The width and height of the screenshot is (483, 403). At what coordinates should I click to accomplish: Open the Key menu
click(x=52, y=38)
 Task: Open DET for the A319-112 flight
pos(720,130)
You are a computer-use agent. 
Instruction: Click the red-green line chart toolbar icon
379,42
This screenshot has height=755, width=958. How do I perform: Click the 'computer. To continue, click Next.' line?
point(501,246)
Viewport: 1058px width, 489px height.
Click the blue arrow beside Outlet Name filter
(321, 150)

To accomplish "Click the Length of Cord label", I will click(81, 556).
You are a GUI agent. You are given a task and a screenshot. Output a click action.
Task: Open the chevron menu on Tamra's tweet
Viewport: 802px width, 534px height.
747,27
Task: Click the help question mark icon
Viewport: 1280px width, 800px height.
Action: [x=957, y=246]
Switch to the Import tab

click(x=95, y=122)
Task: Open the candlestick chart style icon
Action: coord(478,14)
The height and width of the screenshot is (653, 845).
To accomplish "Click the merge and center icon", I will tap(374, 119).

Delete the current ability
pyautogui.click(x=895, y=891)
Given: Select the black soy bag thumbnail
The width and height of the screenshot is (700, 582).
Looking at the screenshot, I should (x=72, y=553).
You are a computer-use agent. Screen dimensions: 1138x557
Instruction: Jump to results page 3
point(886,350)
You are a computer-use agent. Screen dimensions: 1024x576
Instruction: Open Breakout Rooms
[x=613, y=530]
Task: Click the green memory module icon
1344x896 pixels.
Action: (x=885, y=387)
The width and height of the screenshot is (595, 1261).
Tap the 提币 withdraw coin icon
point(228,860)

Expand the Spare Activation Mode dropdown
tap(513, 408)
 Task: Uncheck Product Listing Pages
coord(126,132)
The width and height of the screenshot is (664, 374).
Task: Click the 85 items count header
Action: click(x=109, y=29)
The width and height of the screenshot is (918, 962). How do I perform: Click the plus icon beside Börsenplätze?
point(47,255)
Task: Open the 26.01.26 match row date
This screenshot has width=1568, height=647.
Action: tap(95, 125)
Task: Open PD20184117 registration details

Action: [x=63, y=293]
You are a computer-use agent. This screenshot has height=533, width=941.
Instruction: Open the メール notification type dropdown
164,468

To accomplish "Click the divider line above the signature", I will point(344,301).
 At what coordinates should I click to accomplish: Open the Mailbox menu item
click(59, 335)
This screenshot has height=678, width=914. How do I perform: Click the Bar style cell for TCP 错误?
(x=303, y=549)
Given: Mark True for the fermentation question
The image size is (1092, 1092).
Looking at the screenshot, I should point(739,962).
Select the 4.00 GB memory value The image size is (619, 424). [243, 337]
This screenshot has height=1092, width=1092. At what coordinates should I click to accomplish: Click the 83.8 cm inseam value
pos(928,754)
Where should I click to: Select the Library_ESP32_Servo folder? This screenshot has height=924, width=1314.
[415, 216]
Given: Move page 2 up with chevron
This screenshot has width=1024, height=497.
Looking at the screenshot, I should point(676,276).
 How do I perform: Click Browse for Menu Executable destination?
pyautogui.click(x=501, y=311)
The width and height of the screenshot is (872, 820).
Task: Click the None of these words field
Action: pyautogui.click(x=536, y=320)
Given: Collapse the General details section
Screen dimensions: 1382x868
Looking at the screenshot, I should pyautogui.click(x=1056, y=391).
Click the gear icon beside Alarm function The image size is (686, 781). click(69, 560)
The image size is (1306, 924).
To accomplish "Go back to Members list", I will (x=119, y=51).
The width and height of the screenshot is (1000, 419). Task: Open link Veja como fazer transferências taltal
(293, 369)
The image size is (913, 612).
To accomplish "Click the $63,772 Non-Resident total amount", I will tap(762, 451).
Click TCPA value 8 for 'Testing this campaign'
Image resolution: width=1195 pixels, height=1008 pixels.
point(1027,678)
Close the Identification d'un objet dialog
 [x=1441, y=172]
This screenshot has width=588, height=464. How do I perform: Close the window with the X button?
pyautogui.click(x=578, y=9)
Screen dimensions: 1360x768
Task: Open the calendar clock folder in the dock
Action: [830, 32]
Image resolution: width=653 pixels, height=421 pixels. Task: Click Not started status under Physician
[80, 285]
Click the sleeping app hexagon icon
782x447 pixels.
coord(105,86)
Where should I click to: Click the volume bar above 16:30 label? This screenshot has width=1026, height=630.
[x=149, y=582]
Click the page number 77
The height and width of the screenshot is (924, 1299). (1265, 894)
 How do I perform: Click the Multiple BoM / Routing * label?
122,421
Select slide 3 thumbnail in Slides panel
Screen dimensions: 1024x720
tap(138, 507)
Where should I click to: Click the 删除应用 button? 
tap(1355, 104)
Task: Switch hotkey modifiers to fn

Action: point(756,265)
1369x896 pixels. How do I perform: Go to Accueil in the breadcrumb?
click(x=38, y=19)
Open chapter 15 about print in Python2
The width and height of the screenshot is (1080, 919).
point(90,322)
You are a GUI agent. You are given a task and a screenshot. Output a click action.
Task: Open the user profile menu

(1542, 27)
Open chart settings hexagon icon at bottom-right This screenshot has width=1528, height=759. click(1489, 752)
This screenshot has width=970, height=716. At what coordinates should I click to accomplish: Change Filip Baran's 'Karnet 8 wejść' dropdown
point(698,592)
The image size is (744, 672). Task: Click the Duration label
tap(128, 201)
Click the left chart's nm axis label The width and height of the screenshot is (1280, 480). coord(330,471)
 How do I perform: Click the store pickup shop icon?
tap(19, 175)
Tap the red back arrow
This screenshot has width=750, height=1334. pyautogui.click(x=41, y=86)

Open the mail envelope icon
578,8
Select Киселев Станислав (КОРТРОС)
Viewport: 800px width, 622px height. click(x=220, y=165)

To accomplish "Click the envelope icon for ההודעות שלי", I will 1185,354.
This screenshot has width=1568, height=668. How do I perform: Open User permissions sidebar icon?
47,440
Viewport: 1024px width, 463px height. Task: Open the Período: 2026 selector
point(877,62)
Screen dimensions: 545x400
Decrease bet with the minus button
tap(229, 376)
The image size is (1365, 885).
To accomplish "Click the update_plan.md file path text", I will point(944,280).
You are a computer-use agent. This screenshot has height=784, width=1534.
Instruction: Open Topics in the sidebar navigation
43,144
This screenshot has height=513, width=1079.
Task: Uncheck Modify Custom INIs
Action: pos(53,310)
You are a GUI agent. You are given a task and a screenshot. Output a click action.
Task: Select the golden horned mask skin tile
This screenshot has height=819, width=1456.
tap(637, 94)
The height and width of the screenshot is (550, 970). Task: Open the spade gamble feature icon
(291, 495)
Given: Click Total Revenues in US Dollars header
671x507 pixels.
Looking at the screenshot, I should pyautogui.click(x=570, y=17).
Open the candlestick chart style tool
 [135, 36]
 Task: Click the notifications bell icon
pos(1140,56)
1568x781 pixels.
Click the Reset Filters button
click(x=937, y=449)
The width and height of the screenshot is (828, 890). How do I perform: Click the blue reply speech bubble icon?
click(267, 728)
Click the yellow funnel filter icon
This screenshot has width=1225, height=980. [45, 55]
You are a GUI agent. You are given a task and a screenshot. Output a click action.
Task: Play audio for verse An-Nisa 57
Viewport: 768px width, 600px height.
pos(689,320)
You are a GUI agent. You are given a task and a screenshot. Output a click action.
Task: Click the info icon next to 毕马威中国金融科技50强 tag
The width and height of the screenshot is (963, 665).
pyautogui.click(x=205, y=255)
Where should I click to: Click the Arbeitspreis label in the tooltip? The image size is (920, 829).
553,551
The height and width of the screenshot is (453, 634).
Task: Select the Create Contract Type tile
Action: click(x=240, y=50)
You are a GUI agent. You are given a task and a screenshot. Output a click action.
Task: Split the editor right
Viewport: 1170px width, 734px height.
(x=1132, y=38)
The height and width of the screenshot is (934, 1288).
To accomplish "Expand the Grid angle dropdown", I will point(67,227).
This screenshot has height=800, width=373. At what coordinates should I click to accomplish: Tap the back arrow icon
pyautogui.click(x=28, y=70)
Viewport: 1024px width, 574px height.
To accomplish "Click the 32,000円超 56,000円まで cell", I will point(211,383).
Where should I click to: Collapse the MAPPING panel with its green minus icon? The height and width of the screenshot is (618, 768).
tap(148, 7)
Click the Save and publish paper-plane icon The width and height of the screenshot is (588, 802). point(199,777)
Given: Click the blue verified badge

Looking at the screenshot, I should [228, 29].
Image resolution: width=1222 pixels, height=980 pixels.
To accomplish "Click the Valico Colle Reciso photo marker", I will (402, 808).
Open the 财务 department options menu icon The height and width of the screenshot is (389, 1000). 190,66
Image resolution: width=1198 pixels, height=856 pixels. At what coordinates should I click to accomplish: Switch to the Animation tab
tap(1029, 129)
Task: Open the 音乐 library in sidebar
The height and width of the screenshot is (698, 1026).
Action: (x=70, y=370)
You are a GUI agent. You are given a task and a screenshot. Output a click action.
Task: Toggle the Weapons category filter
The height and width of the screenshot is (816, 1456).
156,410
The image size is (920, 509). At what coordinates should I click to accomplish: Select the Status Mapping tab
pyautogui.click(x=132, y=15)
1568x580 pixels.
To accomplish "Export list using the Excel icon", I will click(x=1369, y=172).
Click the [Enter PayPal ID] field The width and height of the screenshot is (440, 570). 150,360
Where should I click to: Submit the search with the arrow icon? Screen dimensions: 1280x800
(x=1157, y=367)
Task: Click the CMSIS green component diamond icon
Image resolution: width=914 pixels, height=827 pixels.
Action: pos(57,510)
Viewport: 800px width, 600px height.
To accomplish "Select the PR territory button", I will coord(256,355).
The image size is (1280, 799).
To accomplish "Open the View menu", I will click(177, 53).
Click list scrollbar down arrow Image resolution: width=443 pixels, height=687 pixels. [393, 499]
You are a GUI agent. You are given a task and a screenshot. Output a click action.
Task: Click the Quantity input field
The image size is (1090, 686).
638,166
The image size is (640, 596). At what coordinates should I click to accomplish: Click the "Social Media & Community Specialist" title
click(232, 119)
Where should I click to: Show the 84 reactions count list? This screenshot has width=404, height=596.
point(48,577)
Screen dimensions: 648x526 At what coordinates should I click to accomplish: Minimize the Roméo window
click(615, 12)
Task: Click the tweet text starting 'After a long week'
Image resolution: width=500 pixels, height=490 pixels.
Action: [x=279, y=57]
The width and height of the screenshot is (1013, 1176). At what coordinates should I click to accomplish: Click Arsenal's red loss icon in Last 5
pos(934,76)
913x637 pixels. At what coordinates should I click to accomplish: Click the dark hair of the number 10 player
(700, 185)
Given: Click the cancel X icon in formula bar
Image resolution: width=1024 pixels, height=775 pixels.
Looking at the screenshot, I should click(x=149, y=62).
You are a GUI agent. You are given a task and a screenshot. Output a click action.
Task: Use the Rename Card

════════════════

Work order →
Give back precisely the lines above that start at the line containing "Given: Mark True" and end at the line containing "Given: Move page 2 up with chevron", inclusive. No other lines belong in the output.

Task solution →
Given: Mark True for the fermentation question
The image size is (1092, 1092).
Looking at the screenshot, I should point(739,962).
Select the 4.00 GB memory value The image size is (619, 424). [243, 337]
This screenshot has height=1092, width=1092. At what coordinates should I click to accomplish: Click the 83.8 cm inseam value
pos(928,754)
Where should I click to: Select the Library_ESP32_Servo folder? This screenshot has height=924, width=1314.
[415, 216]
Given: Move page 2 up with chevron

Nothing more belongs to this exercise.